The UK government's 2026 Sectoral Analysis counts 275 digital identity firms and £2B in revenue — but with GVA up 17% while headcount fell 6%, the real story is a maturing, consolidating market where credential verification and age assurance are the growth wedges.
The headline
The UK government has published its most complete measurement of the domestic digital identity industry to date. The Digital Identity Sectoral Analysis Report 2026 — from the Department for Science, Innovation and Technology (DSIT) and the Office for Digital Identities and Attributes (OfDIA), researched by Perspective Economics and Survation — counts 275 firms providing digital identity products and services in the UK as of January 2026, generating an estimated £2.03 billion in annual revenue and £1.04 billion in Gross Value Added.
On its face, that's a growth story. Read the second line, and it's a consolidation story.
The tell: value up, headcount down
GVA rose £149M (+17%) over the baseline, and GVA per employee reached £107,800 — roughly 46% above the UK workforce average. But employment fell 6%, from 10,246 to 9,624 full-time equivalents, and the firm count grew only net +9 (+3%) to 275 (233 dedicated providers, 42 diversified).

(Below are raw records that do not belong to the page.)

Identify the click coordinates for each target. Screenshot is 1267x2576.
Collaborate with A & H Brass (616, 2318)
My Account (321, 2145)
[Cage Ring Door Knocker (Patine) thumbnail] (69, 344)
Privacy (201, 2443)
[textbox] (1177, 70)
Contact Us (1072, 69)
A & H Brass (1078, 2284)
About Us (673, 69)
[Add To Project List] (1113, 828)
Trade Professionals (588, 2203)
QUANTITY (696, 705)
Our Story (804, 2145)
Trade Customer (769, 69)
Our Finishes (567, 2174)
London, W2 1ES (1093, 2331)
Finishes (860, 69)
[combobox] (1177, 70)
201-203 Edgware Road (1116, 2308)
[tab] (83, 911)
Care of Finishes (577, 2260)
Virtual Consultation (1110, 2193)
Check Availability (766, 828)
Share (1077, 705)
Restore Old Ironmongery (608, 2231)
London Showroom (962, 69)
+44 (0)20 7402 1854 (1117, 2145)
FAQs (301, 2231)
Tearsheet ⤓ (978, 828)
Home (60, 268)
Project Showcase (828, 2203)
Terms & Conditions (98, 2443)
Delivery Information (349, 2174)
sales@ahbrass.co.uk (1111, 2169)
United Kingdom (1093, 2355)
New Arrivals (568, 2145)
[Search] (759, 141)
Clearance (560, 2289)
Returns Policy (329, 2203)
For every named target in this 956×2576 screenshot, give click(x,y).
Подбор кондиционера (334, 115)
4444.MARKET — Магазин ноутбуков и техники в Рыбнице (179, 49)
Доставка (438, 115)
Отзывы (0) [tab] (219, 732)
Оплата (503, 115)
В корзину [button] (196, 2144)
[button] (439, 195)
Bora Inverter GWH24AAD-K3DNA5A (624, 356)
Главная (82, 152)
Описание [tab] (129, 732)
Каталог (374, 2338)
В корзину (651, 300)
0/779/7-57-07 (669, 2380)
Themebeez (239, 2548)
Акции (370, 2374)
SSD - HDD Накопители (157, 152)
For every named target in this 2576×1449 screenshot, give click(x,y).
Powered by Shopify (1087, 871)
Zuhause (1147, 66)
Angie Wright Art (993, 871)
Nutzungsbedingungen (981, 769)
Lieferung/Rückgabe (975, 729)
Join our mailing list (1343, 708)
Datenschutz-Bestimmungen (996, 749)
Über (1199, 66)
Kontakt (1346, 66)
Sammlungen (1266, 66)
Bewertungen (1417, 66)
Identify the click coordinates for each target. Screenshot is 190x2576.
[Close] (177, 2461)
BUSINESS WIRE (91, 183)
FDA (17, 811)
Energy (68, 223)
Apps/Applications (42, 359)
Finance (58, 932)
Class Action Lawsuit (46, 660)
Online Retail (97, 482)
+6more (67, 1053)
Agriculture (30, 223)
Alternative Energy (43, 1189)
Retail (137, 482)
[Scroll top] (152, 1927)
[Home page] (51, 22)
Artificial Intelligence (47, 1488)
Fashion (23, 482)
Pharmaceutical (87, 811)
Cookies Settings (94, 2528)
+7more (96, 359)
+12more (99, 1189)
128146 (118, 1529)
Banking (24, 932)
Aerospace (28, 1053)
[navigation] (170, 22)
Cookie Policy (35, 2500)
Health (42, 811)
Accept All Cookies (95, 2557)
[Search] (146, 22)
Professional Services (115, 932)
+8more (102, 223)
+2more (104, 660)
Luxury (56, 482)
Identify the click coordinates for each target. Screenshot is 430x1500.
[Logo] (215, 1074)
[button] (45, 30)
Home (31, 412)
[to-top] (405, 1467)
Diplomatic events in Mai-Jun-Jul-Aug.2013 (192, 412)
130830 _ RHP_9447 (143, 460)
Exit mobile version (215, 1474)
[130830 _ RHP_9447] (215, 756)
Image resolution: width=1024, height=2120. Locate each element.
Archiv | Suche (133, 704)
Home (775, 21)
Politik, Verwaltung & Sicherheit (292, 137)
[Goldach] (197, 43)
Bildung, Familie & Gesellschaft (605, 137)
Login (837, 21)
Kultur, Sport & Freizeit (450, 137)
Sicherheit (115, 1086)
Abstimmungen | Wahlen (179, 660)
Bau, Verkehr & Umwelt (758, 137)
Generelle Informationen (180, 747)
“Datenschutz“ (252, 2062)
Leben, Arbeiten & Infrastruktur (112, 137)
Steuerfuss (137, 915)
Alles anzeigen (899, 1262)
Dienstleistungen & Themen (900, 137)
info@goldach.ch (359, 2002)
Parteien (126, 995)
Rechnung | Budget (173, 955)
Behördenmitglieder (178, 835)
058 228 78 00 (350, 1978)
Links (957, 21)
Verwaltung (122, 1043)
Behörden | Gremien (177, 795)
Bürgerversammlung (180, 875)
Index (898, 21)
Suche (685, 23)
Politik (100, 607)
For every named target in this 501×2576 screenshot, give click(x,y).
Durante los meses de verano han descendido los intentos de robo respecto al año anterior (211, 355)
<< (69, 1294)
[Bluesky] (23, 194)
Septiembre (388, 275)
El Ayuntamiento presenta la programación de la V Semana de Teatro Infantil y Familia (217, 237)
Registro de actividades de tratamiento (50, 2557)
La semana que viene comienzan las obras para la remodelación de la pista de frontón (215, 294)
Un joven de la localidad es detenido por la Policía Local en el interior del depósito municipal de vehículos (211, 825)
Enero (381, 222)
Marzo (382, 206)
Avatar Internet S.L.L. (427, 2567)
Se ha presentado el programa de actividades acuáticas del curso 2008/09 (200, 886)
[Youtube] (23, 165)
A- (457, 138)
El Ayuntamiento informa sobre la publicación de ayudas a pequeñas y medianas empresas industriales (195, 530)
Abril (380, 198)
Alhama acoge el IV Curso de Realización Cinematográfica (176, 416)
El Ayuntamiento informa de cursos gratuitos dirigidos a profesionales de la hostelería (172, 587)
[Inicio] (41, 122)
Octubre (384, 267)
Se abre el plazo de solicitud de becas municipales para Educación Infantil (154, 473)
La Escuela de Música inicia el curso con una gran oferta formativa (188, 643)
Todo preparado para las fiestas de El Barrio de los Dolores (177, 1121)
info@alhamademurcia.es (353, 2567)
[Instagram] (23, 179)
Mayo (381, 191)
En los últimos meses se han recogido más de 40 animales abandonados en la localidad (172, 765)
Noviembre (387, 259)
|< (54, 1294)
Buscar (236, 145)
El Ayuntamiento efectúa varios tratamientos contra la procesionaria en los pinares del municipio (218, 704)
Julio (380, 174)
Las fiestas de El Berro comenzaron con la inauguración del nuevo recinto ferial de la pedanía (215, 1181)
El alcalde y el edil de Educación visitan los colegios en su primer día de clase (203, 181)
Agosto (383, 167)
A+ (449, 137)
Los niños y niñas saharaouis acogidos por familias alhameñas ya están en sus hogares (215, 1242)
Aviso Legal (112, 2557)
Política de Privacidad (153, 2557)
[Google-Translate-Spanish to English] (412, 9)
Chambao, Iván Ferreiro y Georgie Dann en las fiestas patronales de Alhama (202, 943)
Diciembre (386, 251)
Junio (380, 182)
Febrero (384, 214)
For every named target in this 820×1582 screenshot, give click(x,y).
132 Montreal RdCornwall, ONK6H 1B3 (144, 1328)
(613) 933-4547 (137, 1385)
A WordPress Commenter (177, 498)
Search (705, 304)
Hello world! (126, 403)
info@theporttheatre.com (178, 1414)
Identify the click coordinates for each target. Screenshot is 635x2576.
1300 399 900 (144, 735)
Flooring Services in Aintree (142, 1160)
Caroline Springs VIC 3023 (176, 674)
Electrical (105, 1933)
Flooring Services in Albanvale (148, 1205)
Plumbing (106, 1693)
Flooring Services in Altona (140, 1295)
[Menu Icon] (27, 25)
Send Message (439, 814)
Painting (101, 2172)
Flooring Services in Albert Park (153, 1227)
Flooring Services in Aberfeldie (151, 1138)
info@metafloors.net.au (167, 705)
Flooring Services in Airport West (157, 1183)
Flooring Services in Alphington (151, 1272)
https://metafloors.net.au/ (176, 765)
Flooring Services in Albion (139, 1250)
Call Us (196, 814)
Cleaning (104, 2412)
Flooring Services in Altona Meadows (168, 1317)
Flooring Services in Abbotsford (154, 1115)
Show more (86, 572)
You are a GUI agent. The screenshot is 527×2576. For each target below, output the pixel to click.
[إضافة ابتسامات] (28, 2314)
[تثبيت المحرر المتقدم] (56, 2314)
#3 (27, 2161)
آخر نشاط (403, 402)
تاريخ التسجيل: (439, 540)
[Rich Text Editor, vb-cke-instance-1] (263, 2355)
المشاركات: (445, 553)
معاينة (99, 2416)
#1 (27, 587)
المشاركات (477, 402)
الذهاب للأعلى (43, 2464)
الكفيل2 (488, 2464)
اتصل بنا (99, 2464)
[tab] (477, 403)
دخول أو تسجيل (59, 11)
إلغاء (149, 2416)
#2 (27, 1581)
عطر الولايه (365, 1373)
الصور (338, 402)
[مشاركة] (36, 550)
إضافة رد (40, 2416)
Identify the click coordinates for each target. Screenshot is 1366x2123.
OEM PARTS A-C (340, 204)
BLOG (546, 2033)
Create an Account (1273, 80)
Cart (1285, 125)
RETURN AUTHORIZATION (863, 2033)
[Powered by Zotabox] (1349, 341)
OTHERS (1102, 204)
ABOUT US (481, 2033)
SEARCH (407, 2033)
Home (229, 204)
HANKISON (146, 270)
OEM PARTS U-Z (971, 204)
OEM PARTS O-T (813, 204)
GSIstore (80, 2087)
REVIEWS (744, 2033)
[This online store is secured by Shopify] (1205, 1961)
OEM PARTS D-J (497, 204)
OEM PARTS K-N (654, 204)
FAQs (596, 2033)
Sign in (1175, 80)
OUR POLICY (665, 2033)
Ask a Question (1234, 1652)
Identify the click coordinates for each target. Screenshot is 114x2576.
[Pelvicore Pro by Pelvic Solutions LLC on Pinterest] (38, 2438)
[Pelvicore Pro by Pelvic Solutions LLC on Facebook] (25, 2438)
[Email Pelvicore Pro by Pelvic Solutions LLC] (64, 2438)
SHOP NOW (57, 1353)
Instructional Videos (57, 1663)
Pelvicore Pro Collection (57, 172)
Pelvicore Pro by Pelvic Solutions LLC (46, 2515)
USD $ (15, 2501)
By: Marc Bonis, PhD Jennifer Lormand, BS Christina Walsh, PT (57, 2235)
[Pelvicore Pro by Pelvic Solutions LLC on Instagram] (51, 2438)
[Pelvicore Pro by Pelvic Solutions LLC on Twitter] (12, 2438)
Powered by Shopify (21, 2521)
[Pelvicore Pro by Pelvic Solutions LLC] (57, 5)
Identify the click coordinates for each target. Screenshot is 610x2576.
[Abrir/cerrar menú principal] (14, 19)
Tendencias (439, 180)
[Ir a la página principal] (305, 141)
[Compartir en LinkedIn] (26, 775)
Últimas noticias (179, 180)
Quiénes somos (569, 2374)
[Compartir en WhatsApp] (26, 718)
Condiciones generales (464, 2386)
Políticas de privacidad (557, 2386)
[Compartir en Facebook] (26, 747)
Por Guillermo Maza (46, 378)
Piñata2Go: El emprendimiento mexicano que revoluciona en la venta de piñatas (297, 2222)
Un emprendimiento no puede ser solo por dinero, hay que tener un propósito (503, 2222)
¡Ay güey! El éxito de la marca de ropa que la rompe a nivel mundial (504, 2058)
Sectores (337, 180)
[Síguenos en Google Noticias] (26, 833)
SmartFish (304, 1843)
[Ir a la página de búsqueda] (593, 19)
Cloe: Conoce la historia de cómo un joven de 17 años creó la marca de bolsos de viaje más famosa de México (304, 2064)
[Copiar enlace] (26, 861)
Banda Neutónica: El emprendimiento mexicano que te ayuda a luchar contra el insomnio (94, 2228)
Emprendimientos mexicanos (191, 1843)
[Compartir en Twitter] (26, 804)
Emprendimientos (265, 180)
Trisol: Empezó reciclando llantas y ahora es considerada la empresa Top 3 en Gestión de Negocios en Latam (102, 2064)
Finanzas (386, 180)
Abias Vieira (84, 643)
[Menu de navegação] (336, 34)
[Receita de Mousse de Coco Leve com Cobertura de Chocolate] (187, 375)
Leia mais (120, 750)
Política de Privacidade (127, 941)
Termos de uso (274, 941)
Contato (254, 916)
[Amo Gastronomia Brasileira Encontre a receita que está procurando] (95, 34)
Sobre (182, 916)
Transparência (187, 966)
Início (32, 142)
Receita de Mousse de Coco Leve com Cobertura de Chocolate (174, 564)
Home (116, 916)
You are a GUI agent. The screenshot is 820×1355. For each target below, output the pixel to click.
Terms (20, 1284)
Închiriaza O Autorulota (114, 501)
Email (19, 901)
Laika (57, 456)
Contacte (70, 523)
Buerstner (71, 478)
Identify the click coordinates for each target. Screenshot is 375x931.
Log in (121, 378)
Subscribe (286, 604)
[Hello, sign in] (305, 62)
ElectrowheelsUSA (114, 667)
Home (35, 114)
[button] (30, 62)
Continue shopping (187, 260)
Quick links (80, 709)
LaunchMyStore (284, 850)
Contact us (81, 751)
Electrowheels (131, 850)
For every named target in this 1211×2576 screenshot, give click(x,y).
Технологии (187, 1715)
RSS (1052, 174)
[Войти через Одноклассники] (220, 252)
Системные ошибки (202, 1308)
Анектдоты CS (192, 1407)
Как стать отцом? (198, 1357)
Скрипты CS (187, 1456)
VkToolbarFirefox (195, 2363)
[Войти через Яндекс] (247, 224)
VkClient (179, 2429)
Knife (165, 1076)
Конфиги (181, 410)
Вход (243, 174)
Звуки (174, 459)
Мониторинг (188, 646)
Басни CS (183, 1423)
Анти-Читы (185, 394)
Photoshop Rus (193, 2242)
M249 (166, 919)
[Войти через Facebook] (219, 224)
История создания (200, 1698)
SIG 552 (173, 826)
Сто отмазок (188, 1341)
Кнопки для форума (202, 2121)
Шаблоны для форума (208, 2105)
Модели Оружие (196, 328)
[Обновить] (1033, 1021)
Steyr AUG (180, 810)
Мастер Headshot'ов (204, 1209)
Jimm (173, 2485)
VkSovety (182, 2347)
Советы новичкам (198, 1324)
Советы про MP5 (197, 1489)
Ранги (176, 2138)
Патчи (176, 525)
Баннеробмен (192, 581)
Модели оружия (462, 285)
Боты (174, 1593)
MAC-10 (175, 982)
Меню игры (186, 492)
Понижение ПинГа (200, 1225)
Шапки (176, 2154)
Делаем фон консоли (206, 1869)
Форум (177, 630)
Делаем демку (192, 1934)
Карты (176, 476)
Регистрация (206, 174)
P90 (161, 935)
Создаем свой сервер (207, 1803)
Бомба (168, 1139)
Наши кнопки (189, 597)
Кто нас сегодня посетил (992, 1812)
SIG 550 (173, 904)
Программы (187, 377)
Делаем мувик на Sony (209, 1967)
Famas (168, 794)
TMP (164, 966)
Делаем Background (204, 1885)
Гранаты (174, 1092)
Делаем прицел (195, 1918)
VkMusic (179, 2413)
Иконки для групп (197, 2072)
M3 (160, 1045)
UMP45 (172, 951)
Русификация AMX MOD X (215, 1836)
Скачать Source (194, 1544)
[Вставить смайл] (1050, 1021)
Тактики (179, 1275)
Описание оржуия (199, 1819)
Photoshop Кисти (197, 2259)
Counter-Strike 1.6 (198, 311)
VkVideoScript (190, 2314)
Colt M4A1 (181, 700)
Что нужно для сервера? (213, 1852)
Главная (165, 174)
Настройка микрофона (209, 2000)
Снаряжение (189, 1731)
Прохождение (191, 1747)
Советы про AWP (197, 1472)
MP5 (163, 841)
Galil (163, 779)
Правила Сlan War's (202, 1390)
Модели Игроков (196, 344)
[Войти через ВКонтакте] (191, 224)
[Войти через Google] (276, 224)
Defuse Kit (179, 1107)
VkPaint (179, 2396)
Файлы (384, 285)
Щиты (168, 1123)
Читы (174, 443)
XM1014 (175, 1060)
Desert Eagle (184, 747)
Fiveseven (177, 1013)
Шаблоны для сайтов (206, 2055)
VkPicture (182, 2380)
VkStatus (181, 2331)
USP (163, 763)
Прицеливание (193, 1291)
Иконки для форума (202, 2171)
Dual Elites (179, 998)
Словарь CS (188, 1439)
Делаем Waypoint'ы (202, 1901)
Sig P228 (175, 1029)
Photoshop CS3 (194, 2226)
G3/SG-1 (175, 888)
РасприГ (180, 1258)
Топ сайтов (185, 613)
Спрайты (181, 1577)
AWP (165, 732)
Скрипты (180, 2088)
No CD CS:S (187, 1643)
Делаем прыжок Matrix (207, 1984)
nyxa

More value, from fewer people, at a stable number of firms, is the signature of a maturing market: automation absorbing manual verification work, and consolidation concentrating revenue. The report itself points to the M&A driving it — GBG's acquisition of DataTools (October 2025), plus the absorption of TrustID and Keyless. The UK identity market is getting more productive and more concentrated at the same time.